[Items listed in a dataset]

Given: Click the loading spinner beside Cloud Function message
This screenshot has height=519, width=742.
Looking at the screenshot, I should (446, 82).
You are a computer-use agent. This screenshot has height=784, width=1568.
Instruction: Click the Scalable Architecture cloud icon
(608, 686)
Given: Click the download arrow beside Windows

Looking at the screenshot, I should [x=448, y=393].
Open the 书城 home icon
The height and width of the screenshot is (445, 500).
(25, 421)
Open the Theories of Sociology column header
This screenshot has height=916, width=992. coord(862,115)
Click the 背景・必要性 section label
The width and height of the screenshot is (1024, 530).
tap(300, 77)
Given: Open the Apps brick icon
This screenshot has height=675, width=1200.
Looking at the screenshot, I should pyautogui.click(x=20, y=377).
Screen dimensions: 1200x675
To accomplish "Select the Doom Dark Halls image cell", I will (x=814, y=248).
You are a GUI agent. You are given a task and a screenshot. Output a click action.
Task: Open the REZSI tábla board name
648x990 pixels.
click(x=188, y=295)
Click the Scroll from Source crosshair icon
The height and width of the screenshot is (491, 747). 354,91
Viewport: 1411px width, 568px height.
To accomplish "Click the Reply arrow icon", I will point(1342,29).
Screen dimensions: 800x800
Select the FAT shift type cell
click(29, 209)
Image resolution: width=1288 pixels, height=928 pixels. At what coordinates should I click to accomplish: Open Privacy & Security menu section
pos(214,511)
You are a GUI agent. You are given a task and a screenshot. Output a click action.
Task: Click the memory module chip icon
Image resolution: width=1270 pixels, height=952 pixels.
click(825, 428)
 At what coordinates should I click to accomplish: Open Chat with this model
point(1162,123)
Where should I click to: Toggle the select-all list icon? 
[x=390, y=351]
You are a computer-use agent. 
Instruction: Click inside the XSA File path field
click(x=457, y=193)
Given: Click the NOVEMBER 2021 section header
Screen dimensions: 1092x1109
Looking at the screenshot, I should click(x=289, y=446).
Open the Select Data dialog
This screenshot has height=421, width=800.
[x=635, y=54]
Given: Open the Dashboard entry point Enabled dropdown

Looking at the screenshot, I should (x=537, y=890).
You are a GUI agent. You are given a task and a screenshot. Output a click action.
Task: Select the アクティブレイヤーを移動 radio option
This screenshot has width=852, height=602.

How to complete this task: Every line from the line containing "Click the Scroll from Source crosshair icon" through the line containing "Task: Click the memory module chip icon" in the records above must be retyped exactly. Leave out the rest.

Written answer:
Click the Scroll from Source crosshair icon
The height and width of the screenshot is (491, 747). 354,91
Viewport: 1411px width, 568px height.
To accomplish "Click the Reply arrow icon", I will point(1342,29).
Screen dimensions: 800x800
Select the FAT shift type cell
click(29, 209)
Image resolution: width=1288 pixels, height=928 pixels. At what coordinates should I click to accomplish: Open Privacy & Security menu section
pos(214,511)
You are a GUI agent. You are given a task and a screenshot. Output a click action.
Task: Click the memory module chip icon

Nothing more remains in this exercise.